Back again, to look and listen. And, oh, wonderful and unexpected fortune! A beneficent hand has drawn up the white linen shade at one of the back parlor windows to slide the sash a little from the top. It was Katie, whom her young mistress, standing with her partner at that corner of the room, had called in from the hall to do it.
"No, no," whispered the young lady, hastily, as her companion moved to render her the service she desired, "let Katie come in.

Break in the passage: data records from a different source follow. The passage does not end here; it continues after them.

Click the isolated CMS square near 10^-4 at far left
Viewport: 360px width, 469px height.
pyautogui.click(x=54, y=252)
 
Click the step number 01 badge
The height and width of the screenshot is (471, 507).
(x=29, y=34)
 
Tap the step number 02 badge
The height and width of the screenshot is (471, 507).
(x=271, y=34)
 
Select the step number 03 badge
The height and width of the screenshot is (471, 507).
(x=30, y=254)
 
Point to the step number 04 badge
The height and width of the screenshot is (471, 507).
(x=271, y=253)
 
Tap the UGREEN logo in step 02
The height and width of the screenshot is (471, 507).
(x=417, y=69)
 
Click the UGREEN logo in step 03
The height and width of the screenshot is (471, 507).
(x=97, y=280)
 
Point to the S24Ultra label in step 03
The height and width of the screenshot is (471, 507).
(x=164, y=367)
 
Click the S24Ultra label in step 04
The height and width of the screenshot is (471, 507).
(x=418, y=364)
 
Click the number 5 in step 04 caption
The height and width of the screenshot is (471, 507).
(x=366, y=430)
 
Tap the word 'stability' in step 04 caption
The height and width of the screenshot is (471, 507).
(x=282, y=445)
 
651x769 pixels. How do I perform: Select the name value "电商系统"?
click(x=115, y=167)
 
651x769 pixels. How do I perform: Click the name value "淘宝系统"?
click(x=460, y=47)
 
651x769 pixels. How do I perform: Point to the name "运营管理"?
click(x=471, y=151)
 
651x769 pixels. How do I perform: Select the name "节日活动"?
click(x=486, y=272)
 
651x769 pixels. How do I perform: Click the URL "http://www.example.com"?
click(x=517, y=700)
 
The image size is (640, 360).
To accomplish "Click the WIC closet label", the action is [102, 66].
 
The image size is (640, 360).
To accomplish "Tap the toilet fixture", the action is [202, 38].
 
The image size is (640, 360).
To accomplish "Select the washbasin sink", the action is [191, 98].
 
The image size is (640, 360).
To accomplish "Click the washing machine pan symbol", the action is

She'll get such a good look down the room at the dancers." There was no abated admiration in the young man's eye, as he turned back to her side, and allowed her kindly intention to be fulfilled.
Did Katie surmise, in her turn, with the freemasonry of her class, how it was with her humble friend over the way—that she couldn't get let out for the evening, and that she would be sure to be looking and listening from her old post opposite? However it was, the linen shade was not lowered again, and there between the lace and crimson curtains stood revealed the graceful young figure of Edith Pemberton, in her floating ball robes, with the wreath of morning-glories in her hair.
"Oh, my sakes and sorrows! Ain't she just like a princess? Ain't it a splendid time? And I come so near to be in it! But I ain't; and I s'pose I shan't ever get a chance again. Maybe Katie'd get me over of a common workday though, some time, to help her a bit or so. Wouldn't I be glad to?"